An impending federal lawsuit could become the impetus for converting the dirty, stinky, silted, noxious, underused waterfront along Eastchester Creek in Mount Vernon into a recreation and dining destination.
Or at least that’s the theory.
For 14 years, Mount Vernon has ignored federal Environmental Protection Agency consent decrees, according to Mayor Richard Thomas, and now the U.S. Department of Justice is about to sue the city for violations of the Clean Water Act.
Thomas wants to use the threat of federal sanctions to compel every elected city official to commit to cleaning up the waterfront.
Doing so, he said, would convert a liability into an asset and stimulate economic development. The city’s public works salt storage and recycling center, for instance, could be transformed into a waterpark and sports complex.
Waterfront cleanup is part of the Canal Village Revitalization Plan, a broader initiative that has been underway for several years. The city has received two state grants to create a master plan for redeveloping 241 acres in its heavily industrialized southeast section. The master plan would enable the city to pay for improvements with state and federal development grants.
Thomas is focused on a few acres at the public works facility and the adjacent Sprague Operating Resources petroleum tank farm.
He refers to this location as “the Port of Mount Vernon.” The narrow creek, also called the Hutchinson River, flows into Eastchester Bay and Long Island Sound. About 700,000 tons of materials — petroleum, sand and gravel, rock salt, scrap metal — are transported upriver to docks in Mount Vernon. The channel has become so clogged with silt that tugs and barges can navigate only at high tide.
Next month, Sprague will begin dredging 12,500 cubic yards of material and carving out a nine-foot-deep pathway. The project will cost $2 million, Thomas said, and the city will pay half.
He wants to spend another $4 million cleaning up the public works yard, or as he puts it, “getting stuff off the waterfront.”
A lot of the stuff is recycling materials that are stored in roll-off receptacles and yard wastes that are piled all over the place. The city pays a carting company $280,000 a year to move the stuff about 150 yards to a county waste transfer station.
Tons of salt used by several towns are stored in a rickety wooden structure next to the creek, where rain easily washes sodium into the waterway.
“This is just sloppy,” Thomas said, waving his arms at the stuff spread out indiscriminately near the creek. “We don’t need this much space for this much material.”
He said everything now contained on 20 acres can be consolidated on two acres. Salt mounds would be moved to a suitable structure closer to the public works garage.
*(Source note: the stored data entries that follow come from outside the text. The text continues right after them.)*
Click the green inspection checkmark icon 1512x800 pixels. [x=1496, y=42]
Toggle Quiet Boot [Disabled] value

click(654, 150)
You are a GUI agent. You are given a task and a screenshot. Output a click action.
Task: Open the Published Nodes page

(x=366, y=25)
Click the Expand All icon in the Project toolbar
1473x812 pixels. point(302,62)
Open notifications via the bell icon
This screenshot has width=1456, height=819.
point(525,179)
Recycling operations would be placed next to the waste transfer station. Public works and the Sprague facility would be walled off with fences and greenery.
The mayor thinks the work could be done in two years. Then the emptied space would be available for development.
Thomas is proposing a water park, including a swimming pool, bath house, sandy beach, boat launch and restaurants.
“I don’t anticipate people swimming in the Hutch, yet,” he said. “But I can see them eating here and swimming in a pool and kayaking and boating and fishing.”
The Sports Underdome, the Ice Hutch, Glover Field and Memorial Field are lined up parallel to the creek. Thomas would like to expand the athletic facilities in a Chelsea Piers-like glass and steel and concrete structure.
Between the creek and athletic fields, you can barely make out the trailhead of an overgrown path that hugs the waterway up to Willson’s Woods Park. Trail access is blocked by the public works operations. If that were opened up and the land were reclaimed, Thomas said, “You would see joggers all the way up to Eastchester.”
The creek also is rather odoriferous. One participant at a recent Canal Village public workshop referred to it as the “Big Stink.”
The brackish water is a grayish-green indicative of sewage. And sure enough, raw sewage is being dumped into the creek upstream at the Farrell Avenue outfall.
Which goes back to that impending federal Clean Water Act lawsuit. The feds want the city to fix broken sewers to keep sewage from seeping into the Long Island Sound and its tributaries.
That work, the mayor said, could take 10 years and cost millions of dollars. “When it’s cleaned up,” he said, “the stench goes away.”
It can be done, he said. Just remember how dirty the Hudson River was and how much progress has been made on the Gowanus Canal in Brooklyn.
Thomas pointed across the creek to well-groomed athletic fields in Pelham Manor.
“Look at how they value the waterfront,” he said.